Either the owners of the stores are hiding a well-guarded secret or the finite details are still being ironed out. Part of the mystery stems from the freedom Sheryl Vickery, the organizer of the event, has given to the store owners.
“What I’m doing is just kind of initiating it. I want each store to do what they want to do,” Vickery said. “Each business is going to have something different. I brought it to the table and they ran with it. It’s up to them what they want to do.”
Joel Lambert, owner of Roasters Gallery, said A Night on West Ridgeley Street is only the latest in a series of things Vickery has done to look out for Atmore businesses.
“Sheryl Vickery — she’s the best. Since she became director of the Chamber of Commerce, some of the things I’ve wanted to see happen have happened,” Lambert said. “I appreciate the hard work she has done for small business.”
Some owners are planning to have specials for the event.
Joe Brown, co-owner of Country Charms, said he will have a slew of new items for customers to sort through.
“For next week, it sounds exciting. We’ll open, of course,” Brown said. “We’ll have specials throughout the store. We just came back from the market, so we’ll have a lot of new stuff.”
Among the new items, customers can expect to see quality rocking horses, Christmas items, Alabama and Auburn memorabilia, and other souvenir-type items.
Bobbie and Gene Reynolds will not only unveil a few new items, but they’ll also feature 25 percent off on all appliances, such as the washers seen on the sidewalk just outside the store.
Gene Reynolds said more seasonal items will become available.
“We had a storage unit and we’ve sold well over half of it already,” he said. “We’ve got a lot of Christmas stuff coming up. We’ve even got some stuff for Easter.”
Bobbie Reynolds said one of the key elements to their business is selling affordable products.
“We’ve got a child’s bike for $10,” she said. “Any kind of household items we try to put a good price on.
According to Brown, there is a precedent to the event.
“We used to have after hours,” Brown said. “An individual merchant would sponsor after hours with the chamber. Those always worked.”
Vickery said the event is intended to showcase West Ridgeley Street and celebrate the growth in business there, saying West Ridgeley is critical to downtown Atmore.
“Your downtown is what holds your community together,” Vickery said. “There is shopping going on in this community.”
Brown has witnessed a growth in business on West Ridgeley.

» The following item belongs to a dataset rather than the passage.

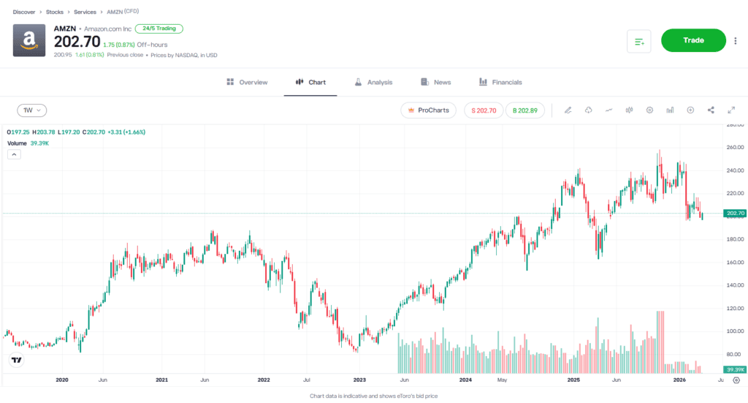Image resolution: width=748 pixels, height=403 pixels.
Task: Click the green Trade button
Action: tap(693, 40)
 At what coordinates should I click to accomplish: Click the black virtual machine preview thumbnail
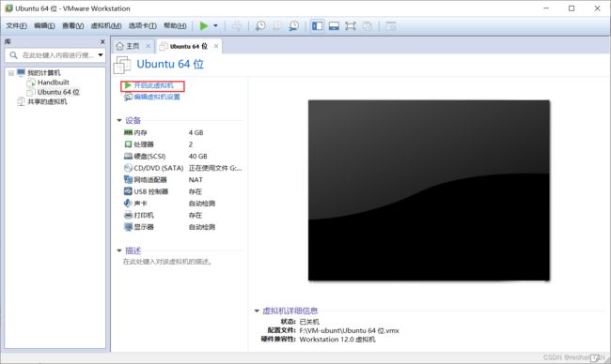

“I think it’s picked up. I think people have learned there’s more to do over here,” he said. “People are funny; they don’t want to shop at a one-stop. They want variety.”
Brown said the growth has been heartening to see.
“The street’s beginning to fill back up and that’s what’s really exciting,” he said. “There are very few streets where every store front is filled, but this is one of them.”
Lambert said the recent success seen on West Ridgeley has just as much to do with the customers who frequent businesses as the businesses themselves.
“I don’t have a single customer that I don’t like,” Lambert said. “I’m really lucky to have customers that I get along with.”